━━ SOURCE DATA ━━

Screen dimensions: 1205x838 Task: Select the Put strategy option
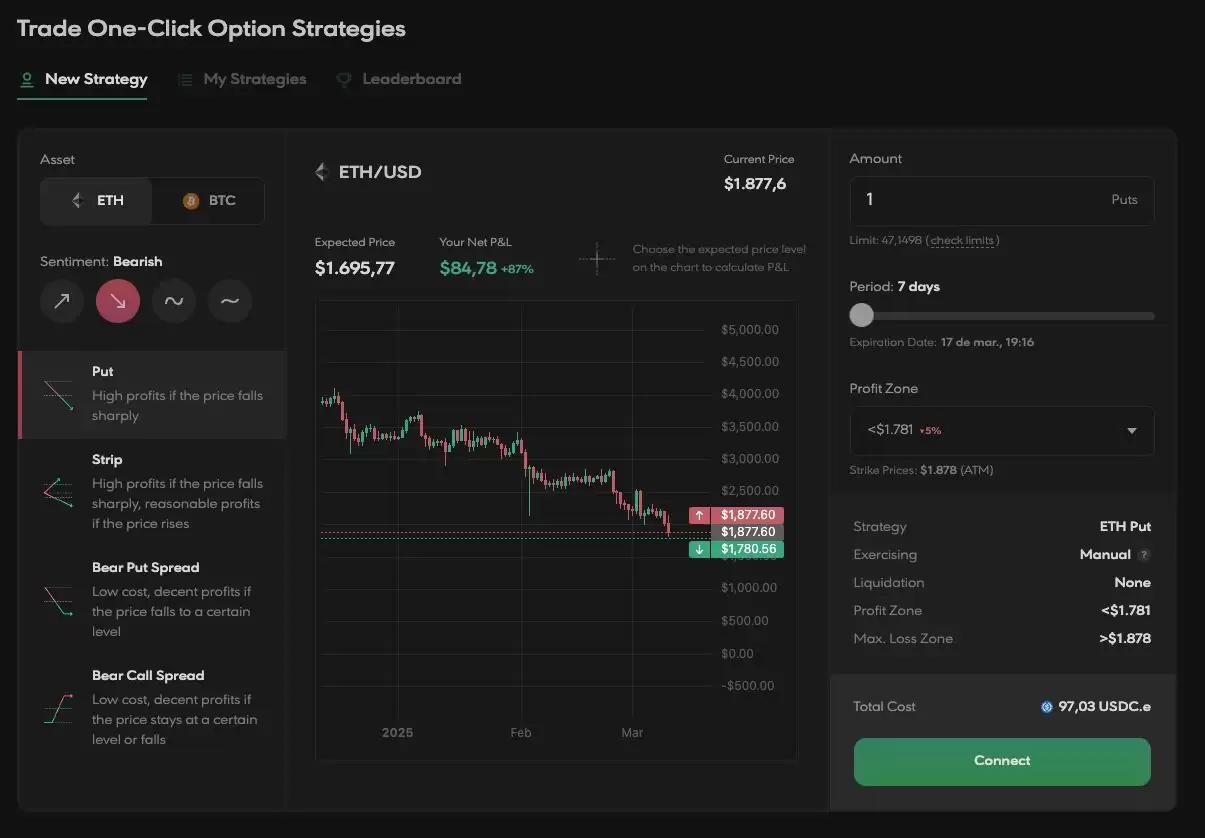pos(152,394)
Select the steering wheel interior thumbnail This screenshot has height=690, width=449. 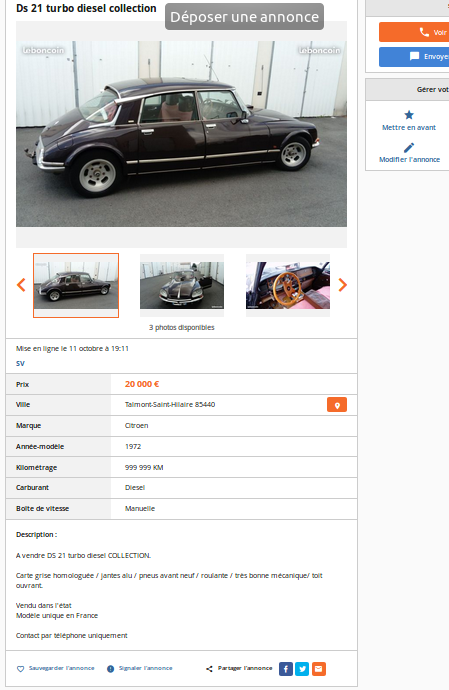coord(288,286)

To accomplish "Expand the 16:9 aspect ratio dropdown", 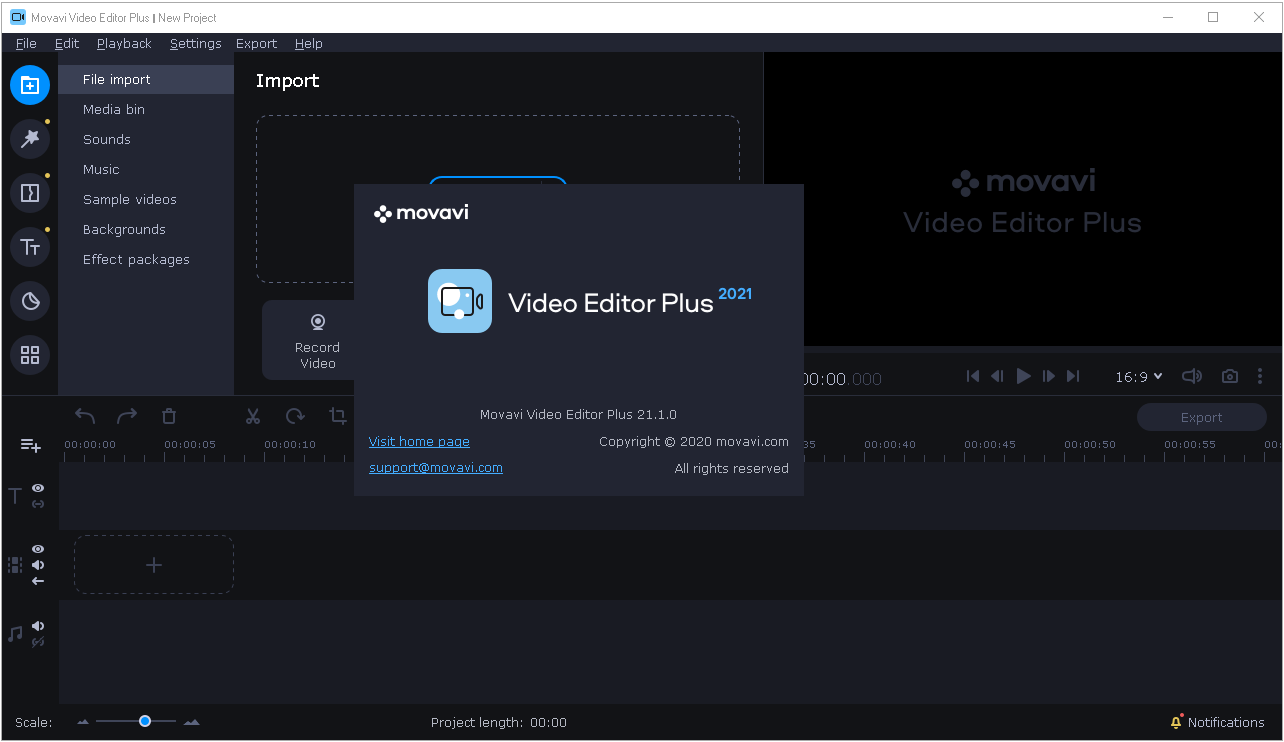I will (x=1139, y=376).
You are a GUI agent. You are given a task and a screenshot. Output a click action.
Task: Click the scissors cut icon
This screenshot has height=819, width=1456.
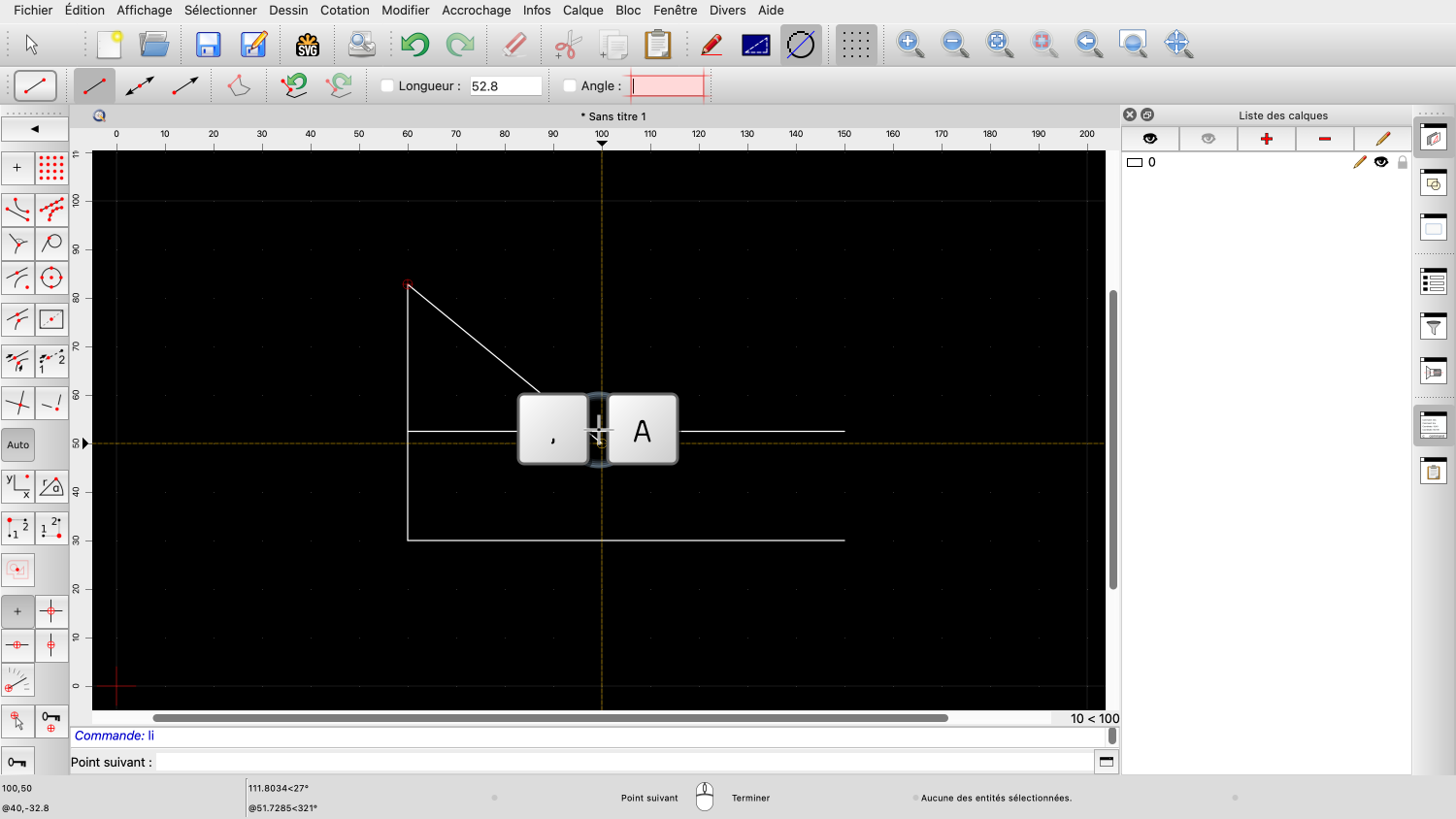tap(568, 45)
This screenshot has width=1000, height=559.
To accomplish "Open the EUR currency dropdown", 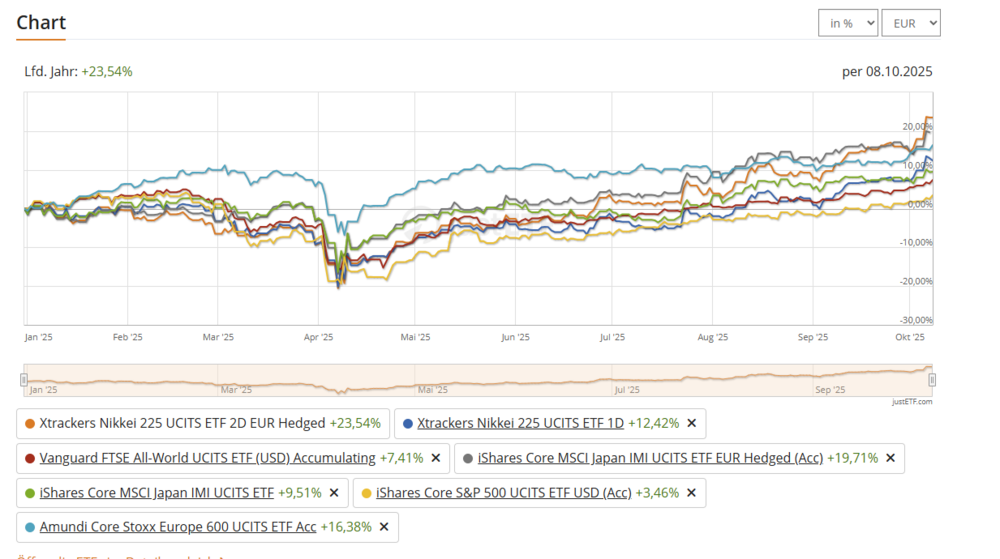I will 910,23.
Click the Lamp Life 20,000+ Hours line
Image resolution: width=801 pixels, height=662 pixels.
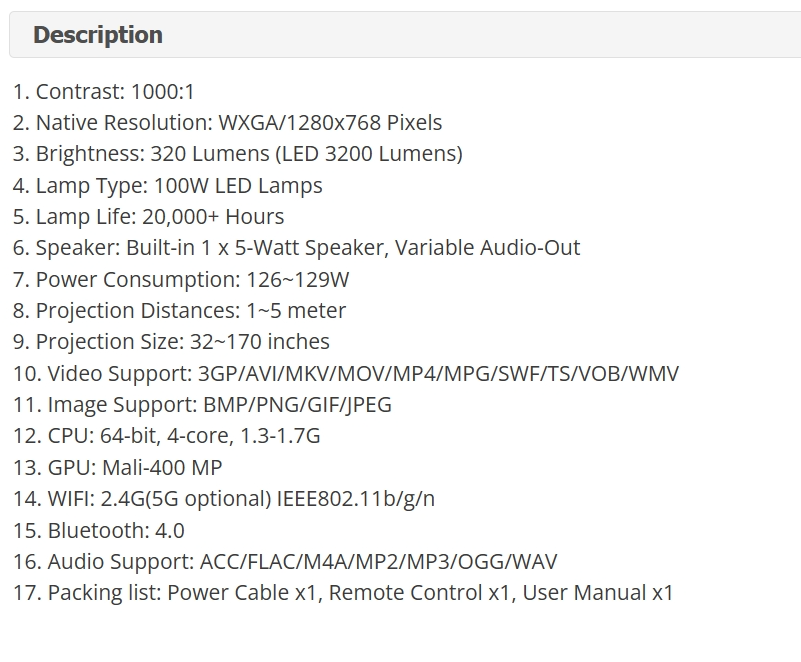coord(148,217)
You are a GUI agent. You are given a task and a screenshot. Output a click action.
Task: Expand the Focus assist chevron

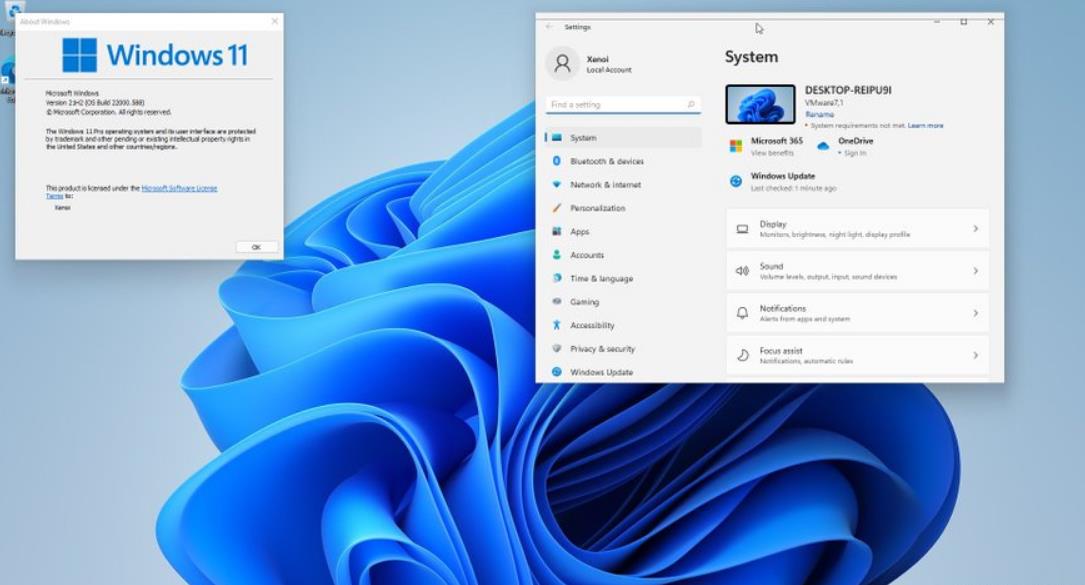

━━━

» **ACTIVITY**
Only one thing is required here: an exact copy of the lines from the one bearing "Click the Lamp Life 20,000+ Hours line" through the final line above, both included, with pictures left out.

» **EXERCISE RESPONSE**
Click the Lamp Life 20,000+ Hours line
Image resolution: width=801 pixels, height=662 pixels.
coord(148,217)
You are a GUI agent. You are given a task and a screenshot. Output a click action.
Task: Expand the Focus assist chevron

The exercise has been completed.